▶ [What you should do]: Ignoring the pictures, copy the data exactly.

---------- Input data ----------

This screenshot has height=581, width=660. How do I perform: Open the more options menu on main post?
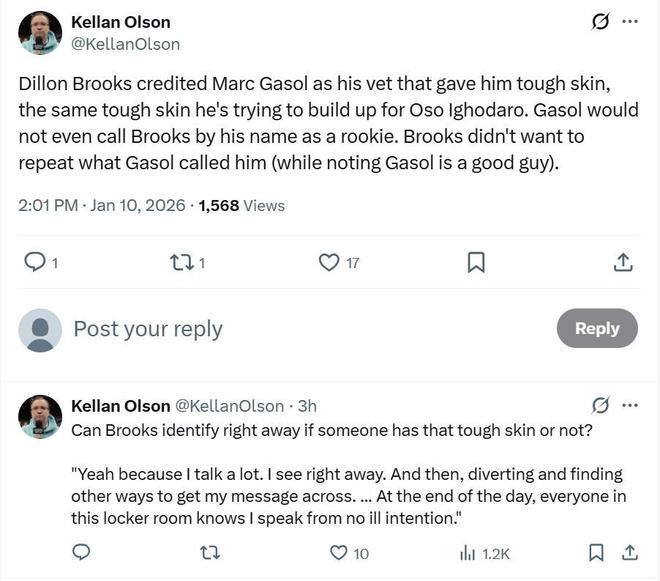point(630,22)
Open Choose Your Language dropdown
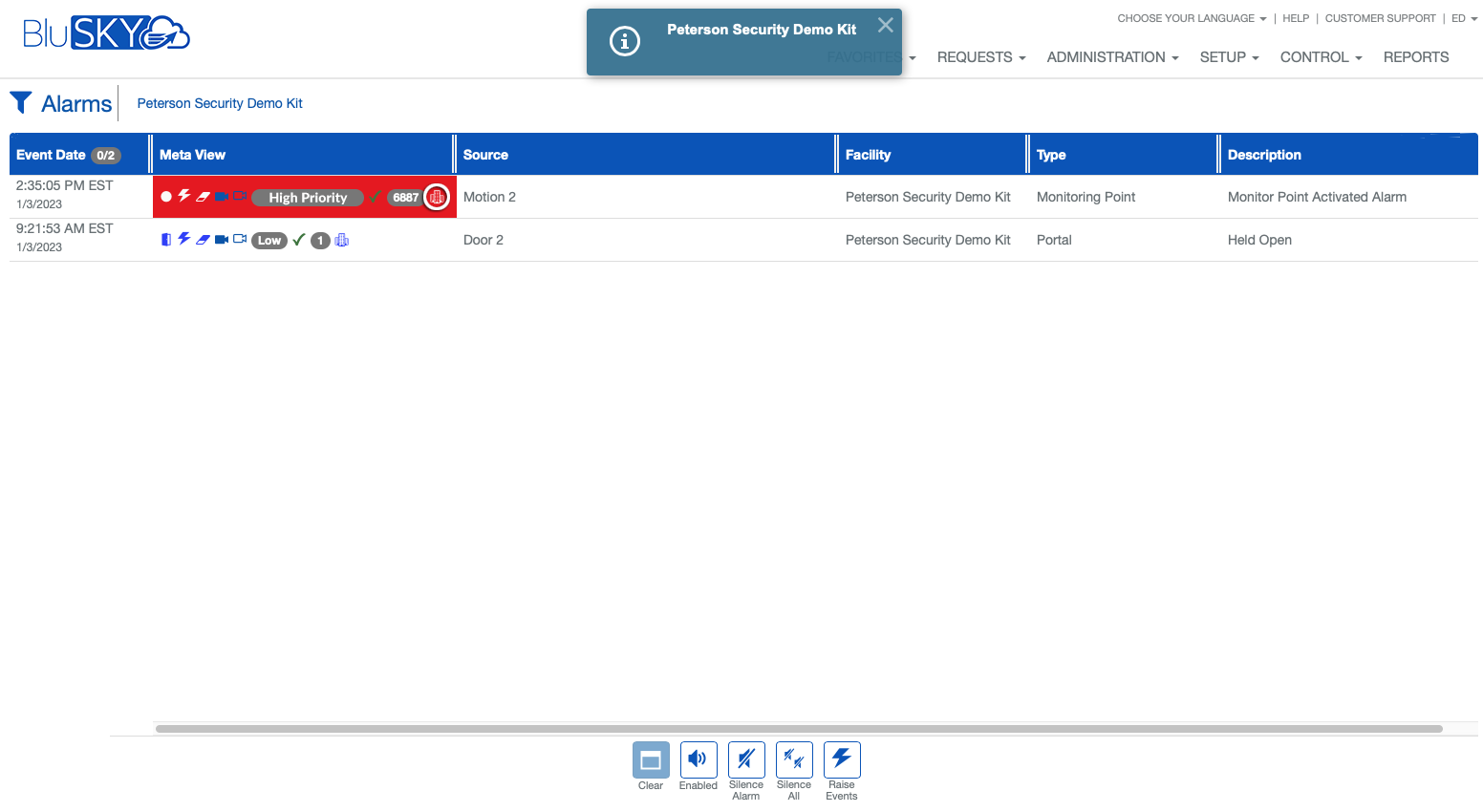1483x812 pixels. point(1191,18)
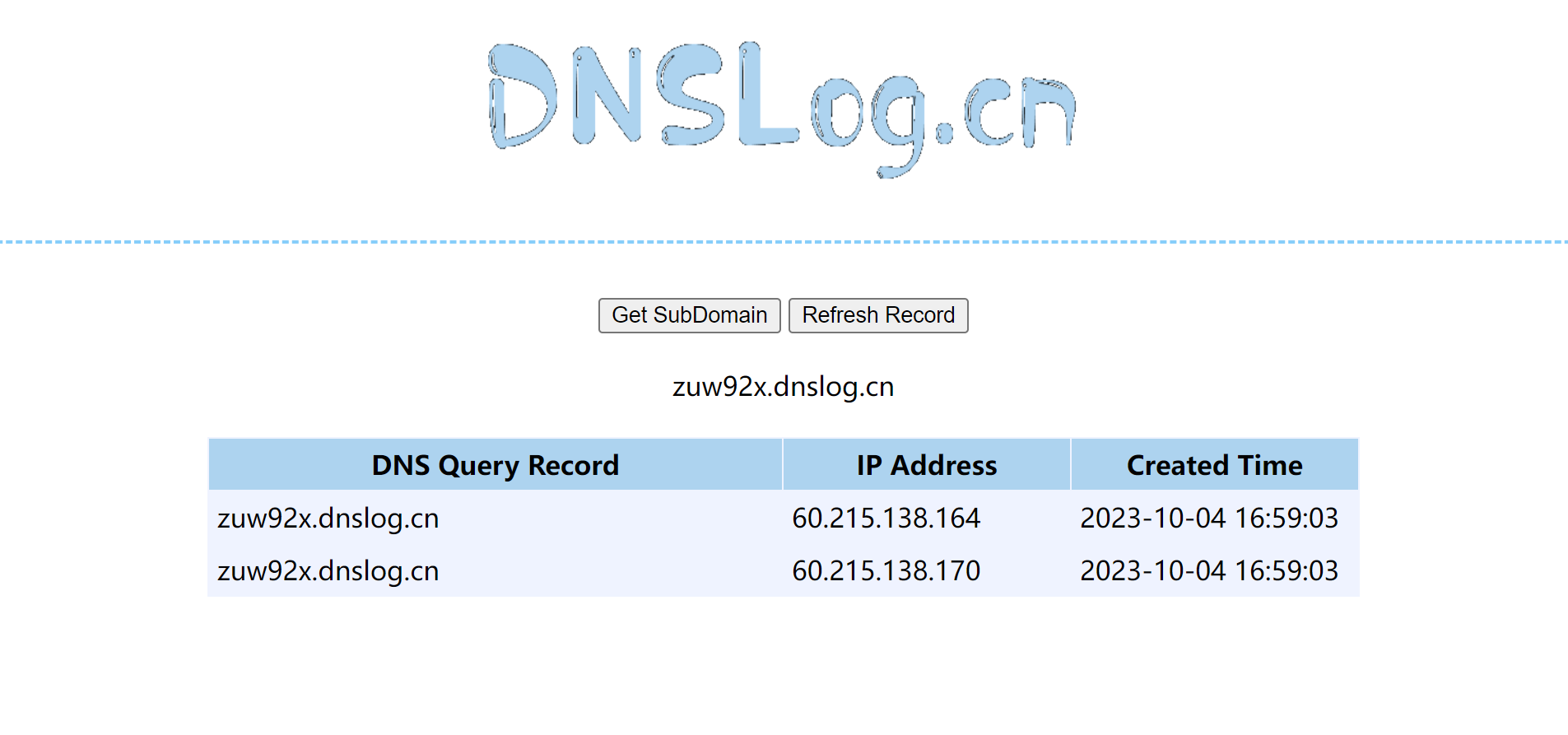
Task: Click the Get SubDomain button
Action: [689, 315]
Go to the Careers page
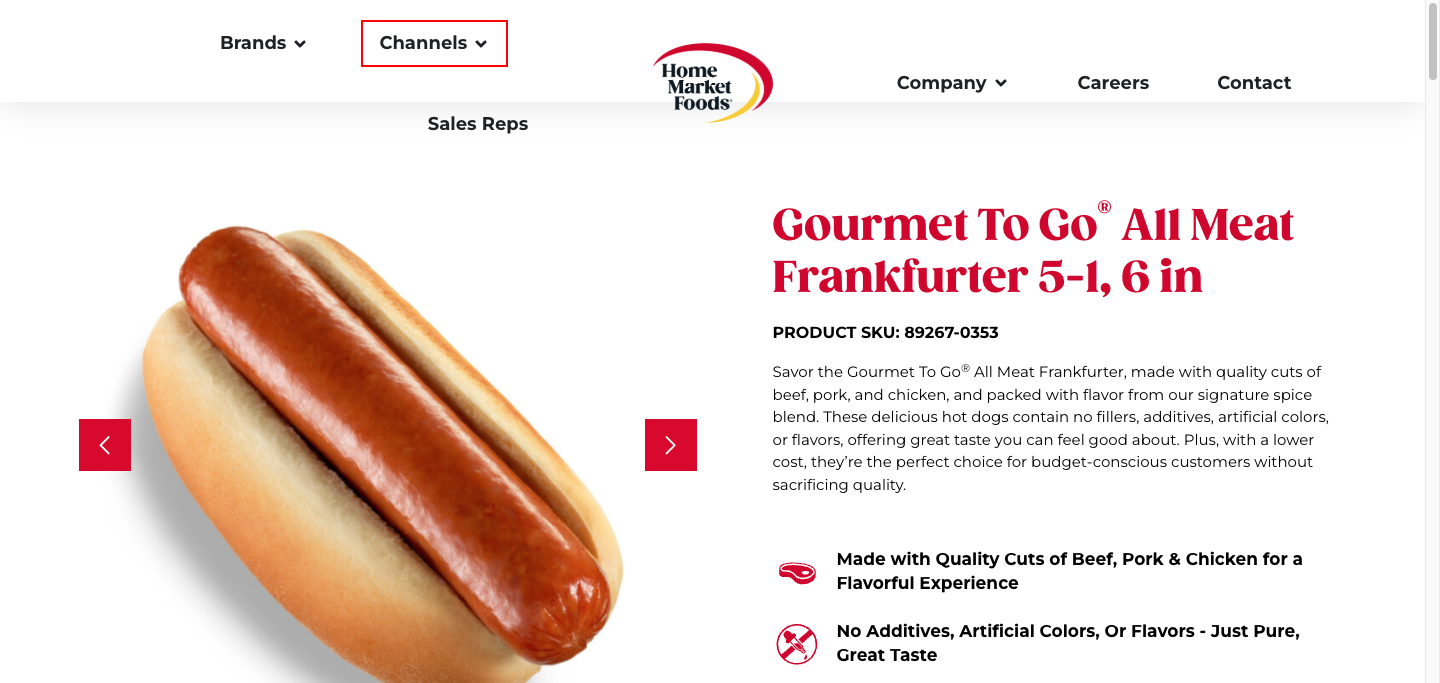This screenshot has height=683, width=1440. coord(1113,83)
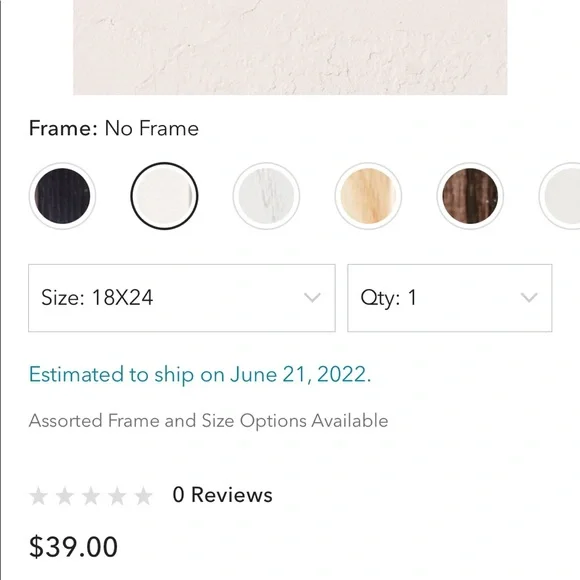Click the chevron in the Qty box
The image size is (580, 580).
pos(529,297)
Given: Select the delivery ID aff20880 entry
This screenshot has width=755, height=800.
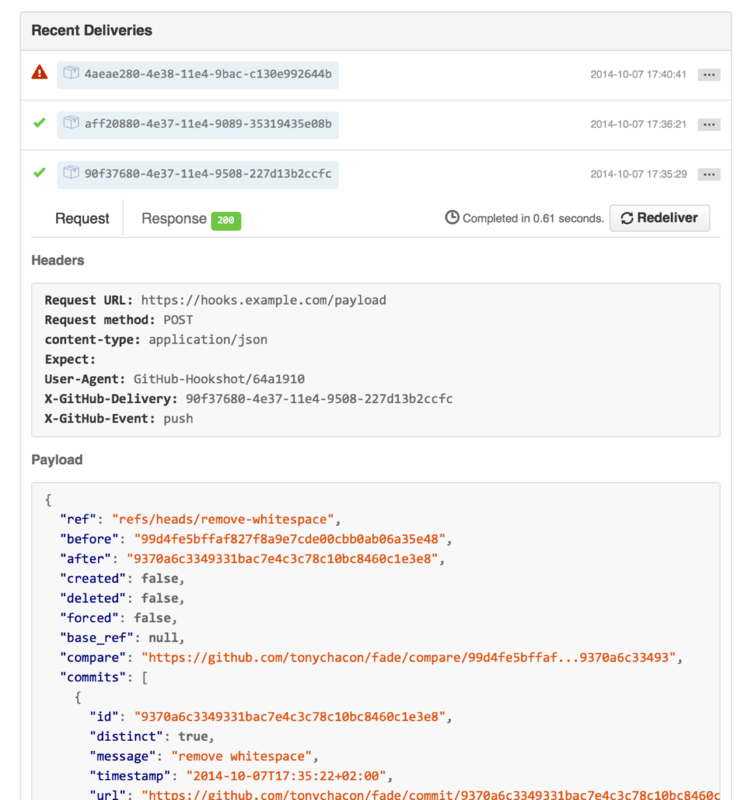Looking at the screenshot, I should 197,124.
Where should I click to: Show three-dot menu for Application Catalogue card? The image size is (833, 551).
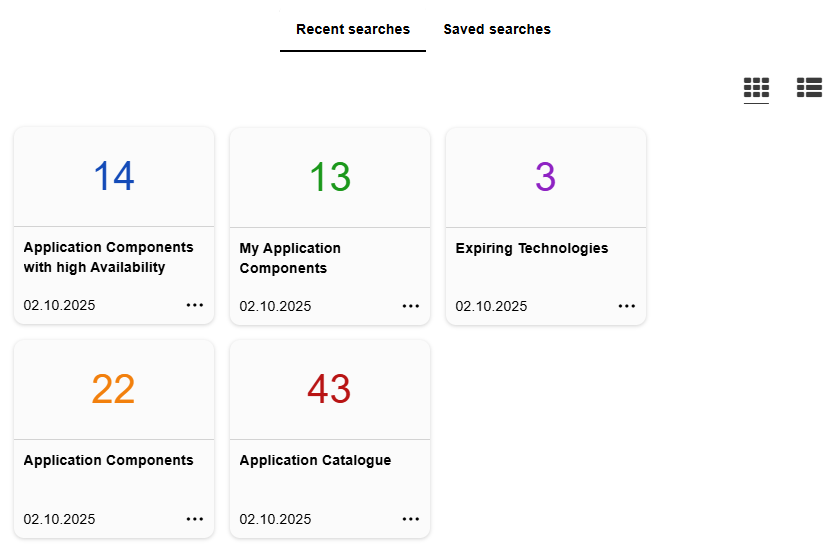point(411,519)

----------

▶ [Response]:
This screenshot has height=581, width=660. How do I perform: Open the more options menu on main post?
point(630,22)
Open Choose Your Language dropdown
1483x812 pixels. point(1191,18)
Task: Click the Get SubDomain button
Action: [689, 315]
Go to the Careers page
This screenshot has height=683, width=1440. coord(1113,83)
Click the chevron in the Qty box
The image size is (580, 580).
pos(529,297)
Given: Select the delivery ID aff20880 entry
This screenshot has width=755, height=800.
Looking at the screenshot, I should 197,124.
Where should I click to: Show three-dot menu for Application Catalogue card? The image size is (833, 551).
point(411,519)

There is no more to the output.